**Work to be completed:**
Revise the material between the lines holding "sector [548, 784]" and "Review (108, 224)", inclusive, changing each "location" to "position" and leaving everything else as it is.

**Element and text position data:**
§ §
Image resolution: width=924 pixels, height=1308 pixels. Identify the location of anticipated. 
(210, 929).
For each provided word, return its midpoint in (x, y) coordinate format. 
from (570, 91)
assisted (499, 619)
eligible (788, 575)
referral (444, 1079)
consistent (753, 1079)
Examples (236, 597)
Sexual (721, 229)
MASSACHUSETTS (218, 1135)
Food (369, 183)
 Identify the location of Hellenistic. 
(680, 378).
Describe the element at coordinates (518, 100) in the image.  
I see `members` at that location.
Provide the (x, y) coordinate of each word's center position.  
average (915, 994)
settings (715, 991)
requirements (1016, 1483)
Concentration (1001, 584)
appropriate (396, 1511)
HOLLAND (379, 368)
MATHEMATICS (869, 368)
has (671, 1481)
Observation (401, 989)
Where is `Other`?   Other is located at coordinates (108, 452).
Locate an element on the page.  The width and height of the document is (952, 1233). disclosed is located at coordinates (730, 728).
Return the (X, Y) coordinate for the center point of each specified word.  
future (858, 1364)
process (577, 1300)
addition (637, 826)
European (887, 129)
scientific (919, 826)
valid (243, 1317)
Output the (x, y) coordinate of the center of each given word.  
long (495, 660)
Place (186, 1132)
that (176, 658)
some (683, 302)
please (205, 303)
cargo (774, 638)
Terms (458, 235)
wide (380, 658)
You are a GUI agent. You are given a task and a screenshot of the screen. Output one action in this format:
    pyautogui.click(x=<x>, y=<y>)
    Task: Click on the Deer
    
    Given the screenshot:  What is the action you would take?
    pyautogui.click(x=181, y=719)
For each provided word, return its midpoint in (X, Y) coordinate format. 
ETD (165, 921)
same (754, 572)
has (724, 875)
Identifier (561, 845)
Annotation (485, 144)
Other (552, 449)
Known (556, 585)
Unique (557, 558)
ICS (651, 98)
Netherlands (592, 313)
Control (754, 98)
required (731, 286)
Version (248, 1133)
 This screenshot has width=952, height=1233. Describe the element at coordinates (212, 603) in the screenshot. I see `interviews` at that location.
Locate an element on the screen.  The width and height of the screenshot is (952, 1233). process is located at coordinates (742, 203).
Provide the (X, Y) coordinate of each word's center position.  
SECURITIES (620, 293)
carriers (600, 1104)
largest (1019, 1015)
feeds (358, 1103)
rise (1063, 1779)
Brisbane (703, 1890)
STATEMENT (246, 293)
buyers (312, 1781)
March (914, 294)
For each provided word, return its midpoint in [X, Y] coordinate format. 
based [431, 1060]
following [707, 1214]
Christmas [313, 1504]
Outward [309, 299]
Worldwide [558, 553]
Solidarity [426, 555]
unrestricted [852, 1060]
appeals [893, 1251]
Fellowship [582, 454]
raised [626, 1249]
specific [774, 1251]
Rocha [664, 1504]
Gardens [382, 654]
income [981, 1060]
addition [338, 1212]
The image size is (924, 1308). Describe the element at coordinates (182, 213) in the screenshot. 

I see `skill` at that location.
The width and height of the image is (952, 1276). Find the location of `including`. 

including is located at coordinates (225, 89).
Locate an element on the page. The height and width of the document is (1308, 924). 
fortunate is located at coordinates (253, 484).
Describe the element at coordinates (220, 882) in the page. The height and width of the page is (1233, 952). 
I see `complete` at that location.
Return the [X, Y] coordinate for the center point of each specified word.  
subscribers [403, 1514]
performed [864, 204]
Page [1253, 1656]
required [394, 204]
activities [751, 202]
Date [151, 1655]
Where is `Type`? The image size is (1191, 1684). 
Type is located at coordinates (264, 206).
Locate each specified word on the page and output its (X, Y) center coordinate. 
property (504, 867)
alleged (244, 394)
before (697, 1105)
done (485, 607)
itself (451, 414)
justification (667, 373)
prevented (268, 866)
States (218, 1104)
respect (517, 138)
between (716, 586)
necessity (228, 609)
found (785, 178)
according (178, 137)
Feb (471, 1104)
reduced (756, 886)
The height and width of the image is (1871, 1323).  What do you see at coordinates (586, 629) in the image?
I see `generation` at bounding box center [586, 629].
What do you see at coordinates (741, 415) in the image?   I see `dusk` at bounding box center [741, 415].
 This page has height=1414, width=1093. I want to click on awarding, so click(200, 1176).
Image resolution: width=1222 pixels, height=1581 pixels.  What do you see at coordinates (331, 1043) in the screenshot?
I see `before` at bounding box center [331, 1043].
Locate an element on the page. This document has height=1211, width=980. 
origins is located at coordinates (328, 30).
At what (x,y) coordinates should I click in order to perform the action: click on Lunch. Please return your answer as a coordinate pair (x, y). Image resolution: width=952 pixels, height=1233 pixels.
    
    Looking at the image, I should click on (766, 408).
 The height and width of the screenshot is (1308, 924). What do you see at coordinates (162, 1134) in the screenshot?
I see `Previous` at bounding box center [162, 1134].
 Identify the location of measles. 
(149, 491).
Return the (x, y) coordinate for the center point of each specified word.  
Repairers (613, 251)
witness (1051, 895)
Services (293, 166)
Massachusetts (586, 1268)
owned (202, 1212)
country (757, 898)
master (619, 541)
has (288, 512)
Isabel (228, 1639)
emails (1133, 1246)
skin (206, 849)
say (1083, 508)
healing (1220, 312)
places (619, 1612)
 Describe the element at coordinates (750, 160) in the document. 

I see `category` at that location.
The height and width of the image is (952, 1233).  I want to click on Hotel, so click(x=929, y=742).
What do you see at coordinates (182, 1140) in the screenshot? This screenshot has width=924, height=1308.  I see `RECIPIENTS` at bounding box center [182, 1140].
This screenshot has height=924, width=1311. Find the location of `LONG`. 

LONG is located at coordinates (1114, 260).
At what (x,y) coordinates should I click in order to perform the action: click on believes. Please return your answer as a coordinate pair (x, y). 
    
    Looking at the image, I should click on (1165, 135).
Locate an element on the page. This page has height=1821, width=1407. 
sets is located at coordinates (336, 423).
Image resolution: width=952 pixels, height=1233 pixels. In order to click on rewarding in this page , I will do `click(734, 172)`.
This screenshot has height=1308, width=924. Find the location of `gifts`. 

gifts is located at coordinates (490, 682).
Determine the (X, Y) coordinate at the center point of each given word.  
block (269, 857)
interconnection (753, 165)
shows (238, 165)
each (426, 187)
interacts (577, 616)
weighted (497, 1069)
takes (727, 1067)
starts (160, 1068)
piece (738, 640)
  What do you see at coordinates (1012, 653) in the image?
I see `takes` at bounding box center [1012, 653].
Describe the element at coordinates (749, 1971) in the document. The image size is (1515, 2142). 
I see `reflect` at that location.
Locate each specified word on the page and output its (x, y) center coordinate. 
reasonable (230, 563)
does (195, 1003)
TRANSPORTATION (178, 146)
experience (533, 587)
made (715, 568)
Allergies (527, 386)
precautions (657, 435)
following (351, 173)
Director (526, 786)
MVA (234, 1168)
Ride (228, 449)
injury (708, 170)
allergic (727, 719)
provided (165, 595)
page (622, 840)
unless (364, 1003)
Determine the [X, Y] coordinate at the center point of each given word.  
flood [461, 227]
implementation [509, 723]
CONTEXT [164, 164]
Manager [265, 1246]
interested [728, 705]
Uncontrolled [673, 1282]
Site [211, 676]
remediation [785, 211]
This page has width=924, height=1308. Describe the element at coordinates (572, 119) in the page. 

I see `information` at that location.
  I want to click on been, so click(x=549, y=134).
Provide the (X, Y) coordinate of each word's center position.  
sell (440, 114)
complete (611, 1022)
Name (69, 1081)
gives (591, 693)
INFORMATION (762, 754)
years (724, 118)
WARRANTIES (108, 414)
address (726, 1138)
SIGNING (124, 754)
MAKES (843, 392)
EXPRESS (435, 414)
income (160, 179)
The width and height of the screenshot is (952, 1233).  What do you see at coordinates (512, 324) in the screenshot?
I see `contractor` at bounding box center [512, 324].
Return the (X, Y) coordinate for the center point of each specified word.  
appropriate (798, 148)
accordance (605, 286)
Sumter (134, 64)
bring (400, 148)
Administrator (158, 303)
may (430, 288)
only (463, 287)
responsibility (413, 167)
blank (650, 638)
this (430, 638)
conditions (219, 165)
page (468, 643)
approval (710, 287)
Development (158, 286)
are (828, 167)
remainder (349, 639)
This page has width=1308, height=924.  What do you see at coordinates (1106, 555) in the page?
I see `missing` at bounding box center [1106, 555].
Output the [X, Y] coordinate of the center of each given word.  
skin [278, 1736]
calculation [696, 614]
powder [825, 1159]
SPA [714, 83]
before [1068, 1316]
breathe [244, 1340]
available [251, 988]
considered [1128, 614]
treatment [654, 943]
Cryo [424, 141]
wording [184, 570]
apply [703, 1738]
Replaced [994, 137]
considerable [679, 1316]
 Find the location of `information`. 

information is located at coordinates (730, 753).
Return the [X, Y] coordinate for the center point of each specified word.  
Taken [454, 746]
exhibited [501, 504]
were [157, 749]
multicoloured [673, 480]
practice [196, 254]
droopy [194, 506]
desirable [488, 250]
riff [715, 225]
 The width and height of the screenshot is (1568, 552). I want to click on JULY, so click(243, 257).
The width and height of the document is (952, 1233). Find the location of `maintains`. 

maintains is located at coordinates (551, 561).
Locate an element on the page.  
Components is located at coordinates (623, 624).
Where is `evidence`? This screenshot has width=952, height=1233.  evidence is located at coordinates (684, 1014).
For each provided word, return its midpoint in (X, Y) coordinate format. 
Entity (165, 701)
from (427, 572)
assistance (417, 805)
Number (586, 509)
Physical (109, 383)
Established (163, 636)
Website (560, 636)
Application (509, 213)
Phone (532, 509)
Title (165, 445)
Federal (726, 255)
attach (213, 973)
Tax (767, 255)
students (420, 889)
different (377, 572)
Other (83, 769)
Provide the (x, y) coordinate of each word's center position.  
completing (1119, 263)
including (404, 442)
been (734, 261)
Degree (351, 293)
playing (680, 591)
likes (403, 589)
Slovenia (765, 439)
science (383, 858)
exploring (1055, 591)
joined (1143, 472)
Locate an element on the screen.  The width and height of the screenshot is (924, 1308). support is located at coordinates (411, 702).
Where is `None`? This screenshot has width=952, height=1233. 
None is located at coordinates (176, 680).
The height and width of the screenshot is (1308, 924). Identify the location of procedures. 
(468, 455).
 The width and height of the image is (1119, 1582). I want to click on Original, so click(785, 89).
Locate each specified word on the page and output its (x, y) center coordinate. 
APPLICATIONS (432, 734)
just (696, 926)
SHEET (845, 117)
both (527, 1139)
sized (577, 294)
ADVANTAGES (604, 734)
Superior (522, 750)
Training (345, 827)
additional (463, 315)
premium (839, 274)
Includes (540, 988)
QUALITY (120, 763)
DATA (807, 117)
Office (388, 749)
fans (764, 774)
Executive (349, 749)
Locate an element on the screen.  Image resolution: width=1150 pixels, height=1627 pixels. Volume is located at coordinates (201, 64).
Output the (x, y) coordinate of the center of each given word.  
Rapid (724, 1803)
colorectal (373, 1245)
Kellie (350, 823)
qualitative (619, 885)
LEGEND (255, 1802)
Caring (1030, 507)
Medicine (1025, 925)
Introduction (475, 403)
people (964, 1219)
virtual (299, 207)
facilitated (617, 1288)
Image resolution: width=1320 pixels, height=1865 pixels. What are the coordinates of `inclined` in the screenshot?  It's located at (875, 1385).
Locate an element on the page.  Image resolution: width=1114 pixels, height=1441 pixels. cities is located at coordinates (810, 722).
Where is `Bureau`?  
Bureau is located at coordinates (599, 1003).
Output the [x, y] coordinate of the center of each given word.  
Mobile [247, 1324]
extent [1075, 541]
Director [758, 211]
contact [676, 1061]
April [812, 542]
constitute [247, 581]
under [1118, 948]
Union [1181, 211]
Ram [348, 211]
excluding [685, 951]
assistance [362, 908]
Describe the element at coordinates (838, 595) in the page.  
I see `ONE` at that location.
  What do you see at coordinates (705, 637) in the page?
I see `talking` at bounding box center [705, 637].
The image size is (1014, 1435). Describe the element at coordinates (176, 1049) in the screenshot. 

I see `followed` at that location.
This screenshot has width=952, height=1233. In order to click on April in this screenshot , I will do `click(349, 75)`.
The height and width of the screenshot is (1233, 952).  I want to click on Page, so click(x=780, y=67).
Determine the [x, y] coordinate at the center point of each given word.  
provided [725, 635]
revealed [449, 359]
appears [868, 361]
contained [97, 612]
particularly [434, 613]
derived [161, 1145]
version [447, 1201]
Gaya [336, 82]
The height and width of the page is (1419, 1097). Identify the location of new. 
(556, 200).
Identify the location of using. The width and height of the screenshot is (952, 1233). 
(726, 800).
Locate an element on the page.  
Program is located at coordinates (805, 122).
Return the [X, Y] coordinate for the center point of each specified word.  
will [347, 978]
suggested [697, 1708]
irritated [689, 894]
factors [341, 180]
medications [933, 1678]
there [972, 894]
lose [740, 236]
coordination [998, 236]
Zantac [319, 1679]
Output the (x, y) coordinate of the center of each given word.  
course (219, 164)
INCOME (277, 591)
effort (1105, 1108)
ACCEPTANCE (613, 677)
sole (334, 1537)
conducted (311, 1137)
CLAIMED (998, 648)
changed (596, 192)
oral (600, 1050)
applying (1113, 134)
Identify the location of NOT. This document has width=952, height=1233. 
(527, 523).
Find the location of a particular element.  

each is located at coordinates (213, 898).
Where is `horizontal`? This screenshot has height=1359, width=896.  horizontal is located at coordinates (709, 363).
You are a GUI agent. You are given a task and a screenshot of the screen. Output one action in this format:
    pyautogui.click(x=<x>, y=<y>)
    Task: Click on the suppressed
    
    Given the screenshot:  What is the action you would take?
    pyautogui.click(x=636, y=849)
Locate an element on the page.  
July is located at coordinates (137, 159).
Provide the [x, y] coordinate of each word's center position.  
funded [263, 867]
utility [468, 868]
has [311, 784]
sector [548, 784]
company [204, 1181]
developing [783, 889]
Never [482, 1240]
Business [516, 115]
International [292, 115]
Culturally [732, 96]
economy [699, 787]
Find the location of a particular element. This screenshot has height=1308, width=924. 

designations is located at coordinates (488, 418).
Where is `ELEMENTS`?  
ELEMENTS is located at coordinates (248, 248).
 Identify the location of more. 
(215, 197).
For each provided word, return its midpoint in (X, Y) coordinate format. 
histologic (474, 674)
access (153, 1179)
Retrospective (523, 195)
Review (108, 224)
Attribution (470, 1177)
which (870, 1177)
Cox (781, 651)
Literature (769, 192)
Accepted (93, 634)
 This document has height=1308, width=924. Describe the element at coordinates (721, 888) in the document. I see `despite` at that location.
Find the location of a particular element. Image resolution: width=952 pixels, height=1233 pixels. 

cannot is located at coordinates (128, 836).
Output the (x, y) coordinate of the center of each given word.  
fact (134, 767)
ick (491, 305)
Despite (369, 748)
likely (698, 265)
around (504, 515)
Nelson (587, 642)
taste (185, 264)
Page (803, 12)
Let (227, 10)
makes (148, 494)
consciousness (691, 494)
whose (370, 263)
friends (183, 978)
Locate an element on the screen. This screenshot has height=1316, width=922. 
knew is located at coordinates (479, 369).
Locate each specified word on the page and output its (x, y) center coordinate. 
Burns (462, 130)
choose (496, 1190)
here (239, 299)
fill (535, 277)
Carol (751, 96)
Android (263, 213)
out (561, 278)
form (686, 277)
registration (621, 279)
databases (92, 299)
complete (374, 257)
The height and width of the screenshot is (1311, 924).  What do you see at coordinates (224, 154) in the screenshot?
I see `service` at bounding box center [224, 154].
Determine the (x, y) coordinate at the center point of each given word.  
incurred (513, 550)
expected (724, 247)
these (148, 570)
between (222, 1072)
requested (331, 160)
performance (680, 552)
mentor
§ §
**Correct response:**
sector [548, 784]
company [204, 1181]
developing [783, 889]
Never [482, 1240]
Business [516, 115]
International [292, 115]
Culturally [732, 96]
economy [699, 787]
Find the position of a particular element. This screenshot has height=1308, width=924. 

designations is located at coordinates (488, 418).
Where is `ELEMENTS`?  
ELEMENTS is located at coordinates (248, 248).
 Identify the position of more. 
(215, 197).
For each provided word, return its midpoint in (X, Y) coordinate format. 
histologic (474, 674)
access (153, 1179)
Retrospective (523, 195)
Review (108, 224)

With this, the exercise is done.